* _TASK STATEMENT_: Revise the account of the documentary screening, starting with "On Monday 24" and going on through "teachers and students.", so that "about" replaces "approximately".

* _SELECTED EXTRACT_:
* Start *

On Monday 24 April 2017 approximately 70 people gathered at the Kravan Hotel in Phnom Penh to watch the first Cambodian screening of Breaking the Silence, a documentary exploring crimes of sexual violence during the Khmer Rouge regime and their prosecution at the Extraordinary Chambers in the Courts of Cambodia (ECCC). Guests included representatives from the Cambodian Ministry of Women’s Affairs, foreign embassies, lawyers and staff from the ECCC, international and local civil society organizations, teachers and students.
Breaking the Silence was produced by Khmer Mekong Films (KMF) in collaboration with the WSD Handa Center for Human Rights and International Justice, and with generous support from the British Embassy in Phnom Penh and the East-West Center. The film is part of the British Government’s Preventing Sexual Violence Initiative (PSVI) and was introduced by Ambassador Bill Longhurst.

* End *

* _DATA EXTRACT_:
* Start *

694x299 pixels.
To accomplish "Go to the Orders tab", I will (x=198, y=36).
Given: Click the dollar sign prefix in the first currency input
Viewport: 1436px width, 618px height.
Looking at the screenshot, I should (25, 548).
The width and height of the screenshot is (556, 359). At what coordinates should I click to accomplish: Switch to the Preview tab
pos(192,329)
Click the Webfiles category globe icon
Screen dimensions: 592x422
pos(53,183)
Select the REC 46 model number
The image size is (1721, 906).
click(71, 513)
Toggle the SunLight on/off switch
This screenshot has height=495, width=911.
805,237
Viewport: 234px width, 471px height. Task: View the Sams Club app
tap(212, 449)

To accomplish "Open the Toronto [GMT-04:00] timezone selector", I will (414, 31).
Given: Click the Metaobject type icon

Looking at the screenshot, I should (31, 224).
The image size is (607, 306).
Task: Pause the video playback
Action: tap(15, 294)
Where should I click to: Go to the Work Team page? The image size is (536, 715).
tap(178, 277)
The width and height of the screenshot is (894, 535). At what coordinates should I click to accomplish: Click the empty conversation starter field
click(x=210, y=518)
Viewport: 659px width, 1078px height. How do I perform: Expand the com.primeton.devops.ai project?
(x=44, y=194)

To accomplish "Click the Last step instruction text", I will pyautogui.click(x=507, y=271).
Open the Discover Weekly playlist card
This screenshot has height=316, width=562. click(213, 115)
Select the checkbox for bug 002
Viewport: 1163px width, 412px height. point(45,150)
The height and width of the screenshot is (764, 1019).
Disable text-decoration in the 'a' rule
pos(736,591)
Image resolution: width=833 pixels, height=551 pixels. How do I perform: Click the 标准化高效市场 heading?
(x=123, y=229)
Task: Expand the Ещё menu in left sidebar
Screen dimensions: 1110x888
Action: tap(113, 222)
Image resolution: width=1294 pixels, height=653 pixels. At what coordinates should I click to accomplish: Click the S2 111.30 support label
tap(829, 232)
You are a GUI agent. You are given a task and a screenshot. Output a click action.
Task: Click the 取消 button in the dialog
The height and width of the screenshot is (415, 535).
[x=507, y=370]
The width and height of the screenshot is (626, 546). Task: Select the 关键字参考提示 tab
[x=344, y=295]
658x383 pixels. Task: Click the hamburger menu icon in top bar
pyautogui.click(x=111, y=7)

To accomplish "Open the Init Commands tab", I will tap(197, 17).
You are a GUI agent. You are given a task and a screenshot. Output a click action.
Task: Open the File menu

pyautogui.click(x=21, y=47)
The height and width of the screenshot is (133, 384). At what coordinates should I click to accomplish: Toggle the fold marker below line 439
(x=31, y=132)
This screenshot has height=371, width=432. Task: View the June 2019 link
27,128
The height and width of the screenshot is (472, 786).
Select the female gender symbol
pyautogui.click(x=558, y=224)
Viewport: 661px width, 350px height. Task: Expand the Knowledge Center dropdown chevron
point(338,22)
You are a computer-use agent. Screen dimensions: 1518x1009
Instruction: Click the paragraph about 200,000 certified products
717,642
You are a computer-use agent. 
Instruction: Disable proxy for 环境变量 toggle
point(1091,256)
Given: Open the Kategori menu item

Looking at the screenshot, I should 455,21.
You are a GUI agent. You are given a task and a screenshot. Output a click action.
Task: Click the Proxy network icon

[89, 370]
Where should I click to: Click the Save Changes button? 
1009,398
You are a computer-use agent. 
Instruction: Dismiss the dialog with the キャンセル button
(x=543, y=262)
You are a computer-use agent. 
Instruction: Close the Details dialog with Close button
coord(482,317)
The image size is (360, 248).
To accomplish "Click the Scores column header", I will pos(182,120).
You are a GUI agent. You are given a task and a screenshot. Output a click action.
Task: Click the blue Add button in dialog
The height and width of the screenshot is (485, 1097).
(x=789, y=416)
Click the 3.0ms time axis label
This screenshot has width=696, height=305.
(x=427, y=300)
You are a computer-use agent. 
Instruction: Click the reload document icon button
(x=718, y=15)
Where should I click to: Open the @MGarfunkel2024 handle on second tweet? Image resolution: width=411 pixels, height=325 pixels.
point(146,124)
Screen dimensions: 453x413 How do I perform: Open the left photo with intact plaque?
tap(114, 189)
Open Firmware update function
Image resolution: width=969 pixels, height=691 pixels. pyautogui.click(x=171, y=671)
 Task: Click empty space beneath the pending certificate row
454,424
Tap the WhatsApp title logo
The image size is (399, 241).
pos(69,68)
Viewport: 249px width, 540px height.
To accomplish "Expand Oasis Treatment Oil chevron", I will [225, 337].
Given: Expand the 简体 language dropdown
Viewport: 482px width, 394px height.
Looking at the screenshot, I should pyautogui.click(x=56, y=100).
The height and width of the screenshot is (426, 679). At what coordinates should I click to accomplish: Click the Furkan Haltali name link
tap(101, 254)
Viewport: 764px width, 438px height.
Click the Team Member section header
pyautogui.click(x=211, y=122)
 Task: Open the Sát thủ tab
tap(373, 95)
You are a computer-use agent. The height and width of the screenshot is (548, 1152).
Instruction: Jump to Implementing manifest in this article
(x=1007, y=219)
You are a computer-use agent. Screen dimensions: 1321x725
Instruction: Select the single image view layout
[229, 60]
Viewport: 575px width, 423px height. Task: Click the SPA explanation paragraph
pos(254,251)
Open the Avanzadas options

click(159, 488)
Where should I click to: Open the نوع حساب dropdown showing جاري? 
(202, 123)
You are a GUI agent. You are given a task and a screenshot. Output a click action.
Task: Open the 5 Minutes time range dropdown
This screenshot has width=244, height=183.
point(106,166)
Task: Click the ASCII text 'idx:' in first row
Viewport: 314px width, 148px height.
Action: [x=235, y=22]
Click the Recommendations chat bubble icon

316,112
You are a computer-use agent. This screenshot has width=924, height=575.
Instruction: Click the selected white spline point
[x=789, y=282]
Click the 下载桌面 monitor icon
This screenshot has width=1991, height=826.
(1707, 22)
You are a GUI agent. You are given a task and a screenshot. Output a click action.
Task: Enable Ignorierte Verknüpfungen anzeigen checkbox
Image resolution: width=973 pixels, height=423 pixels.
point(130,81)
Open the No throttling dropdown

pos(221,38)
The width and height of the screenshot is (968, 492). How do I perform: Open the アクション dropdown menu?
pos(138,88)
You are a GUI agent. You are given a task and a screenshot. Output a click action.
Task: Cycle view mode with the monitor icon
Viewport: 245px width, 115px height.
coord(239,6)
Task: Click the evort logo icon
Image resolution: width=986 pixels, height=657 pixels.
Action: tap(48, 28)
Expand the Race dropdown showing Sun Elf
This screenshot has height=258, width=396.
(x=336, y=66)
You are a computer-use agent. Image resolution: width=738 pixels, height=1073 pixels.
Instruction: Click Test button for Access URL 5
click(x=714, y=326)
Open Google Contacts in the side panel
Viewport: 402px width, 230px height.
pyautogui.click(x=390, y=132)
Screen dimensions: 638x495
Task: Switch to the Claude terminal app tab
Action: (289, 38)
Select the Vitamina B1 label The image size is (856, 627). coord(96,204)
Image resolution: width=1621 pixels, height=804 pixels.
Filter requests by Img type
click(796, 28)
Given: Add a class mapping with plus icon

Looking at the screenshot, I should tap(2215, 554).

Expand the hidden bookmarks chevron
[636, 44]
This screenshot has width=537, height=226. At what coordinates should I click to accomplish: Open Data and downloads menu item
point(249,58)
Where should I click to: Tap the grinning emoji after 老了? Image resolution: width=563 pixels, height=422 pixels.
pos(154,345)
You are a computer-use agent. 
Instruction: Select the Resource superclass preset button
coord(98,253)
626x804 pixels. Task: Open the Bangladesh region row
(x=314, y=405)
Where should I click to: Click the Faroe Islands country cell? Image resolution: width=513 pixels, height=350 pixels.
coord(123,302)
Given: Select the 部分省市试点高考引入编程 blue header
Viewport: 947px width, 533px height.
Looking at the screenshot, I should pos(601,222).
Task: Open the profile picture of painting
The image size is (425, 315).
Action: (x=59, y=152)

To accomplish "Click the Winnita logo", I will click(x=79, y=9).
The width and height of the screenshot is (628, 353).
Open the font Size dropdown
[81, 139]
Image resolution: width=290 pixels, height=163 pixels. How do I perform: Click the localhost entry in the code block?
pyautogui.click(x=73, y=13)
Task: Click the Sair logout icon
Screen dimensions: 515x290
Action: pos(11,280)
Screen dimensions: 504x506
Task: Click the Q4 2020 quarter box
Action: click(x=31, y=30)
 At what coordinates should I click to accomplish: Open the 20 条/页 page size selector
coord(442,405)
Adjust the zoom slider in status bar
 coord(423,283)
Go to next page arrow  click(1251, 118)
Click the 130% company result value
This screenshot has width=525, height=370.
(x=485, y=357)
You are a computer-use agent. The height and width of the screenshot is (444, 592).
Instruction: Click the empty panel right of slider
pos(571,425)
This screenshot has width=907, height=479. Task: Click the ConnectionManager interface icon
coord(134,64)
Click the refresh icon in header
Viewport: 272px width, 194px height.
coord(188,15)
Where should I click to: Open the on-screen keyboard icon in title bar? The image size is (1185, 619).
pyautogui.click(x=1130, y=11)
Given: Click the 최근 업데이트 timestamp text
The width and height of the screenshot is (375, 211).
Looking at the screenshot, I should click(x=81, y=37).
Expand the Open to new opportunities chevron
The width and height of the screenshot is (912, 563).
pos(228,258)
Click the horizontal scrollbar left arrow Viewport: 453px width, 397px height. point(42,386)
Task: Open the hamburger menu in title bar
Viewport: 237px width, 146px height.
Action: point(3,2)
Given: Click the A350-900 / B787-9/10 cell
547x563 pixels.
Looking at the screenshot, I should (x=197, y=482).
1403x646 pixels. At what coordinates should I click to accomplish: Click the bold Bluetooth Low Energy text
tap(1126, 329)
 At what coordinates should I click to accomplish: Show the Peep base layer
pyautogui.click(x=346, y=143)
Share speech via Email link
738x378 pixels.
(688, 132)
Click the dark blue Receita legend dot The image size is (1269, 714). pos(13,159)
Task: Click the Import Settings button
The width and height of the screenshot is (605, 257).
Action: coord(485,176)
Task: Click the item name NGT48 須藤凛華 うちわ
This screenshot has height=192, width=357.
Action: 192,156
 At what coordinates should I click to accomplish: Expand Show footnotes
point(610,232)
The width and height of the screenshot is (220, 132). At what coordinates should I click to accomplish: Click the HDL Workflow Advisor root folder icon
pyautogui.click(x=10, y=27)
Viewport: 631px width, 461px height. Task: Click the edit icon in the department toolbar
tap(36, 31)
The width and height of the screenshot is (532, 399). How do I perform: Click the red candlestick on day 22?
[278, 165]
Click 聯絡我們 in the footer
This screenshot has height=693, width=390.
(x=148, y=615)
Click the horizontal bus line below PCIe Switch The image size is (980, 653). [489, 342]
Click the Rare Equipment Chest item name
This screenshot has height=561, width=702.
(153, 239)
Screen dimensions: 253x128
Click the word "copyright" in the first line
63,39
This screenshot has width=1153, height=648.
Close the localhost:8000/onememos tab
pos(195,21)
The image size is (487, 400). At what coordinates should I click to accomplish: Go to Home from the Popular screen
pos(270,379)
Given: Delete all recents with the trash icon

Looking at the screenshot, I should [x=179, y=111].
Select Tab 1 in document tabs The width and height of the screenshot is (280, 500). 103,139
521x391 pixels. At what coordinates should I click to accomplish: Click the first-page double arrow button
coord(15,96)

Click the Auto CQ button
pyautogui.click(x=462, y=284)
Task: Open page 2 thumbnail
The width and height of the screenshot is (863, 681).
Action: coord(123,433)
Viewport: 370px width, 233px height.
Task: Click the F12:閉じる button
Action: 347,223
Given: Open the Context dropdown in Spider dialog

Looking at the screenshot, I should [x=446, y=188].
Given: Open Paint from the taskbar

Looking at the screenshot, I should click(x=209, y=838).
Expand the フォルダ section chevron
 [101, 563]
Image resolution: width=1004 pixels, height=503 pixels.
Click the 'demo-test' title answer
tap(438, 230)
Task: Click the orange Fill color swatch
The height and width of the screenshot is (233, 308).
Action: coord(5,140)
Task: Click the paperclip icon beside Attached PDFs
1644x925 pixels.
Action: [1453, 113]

* End *

* _EXERCISE OUTPUT_:
On Monday 24 April 2017 about 70 people gathered at the Kravan Hotel in Phnom Penh to watch the first Cambodian screening of Breaking the Silence, a documentary exploring crimes of sexual violence during the Khmer Rouge regime and their prosecution at the Extraordinary Chambers in the Courts of Cambodia (ECCC). Guests included representatives from the Cambodian Ministry of Women’s Affairs, foreign embassies, lawyers and staff from the ECCC, international and local civil society organizations, teachers and students.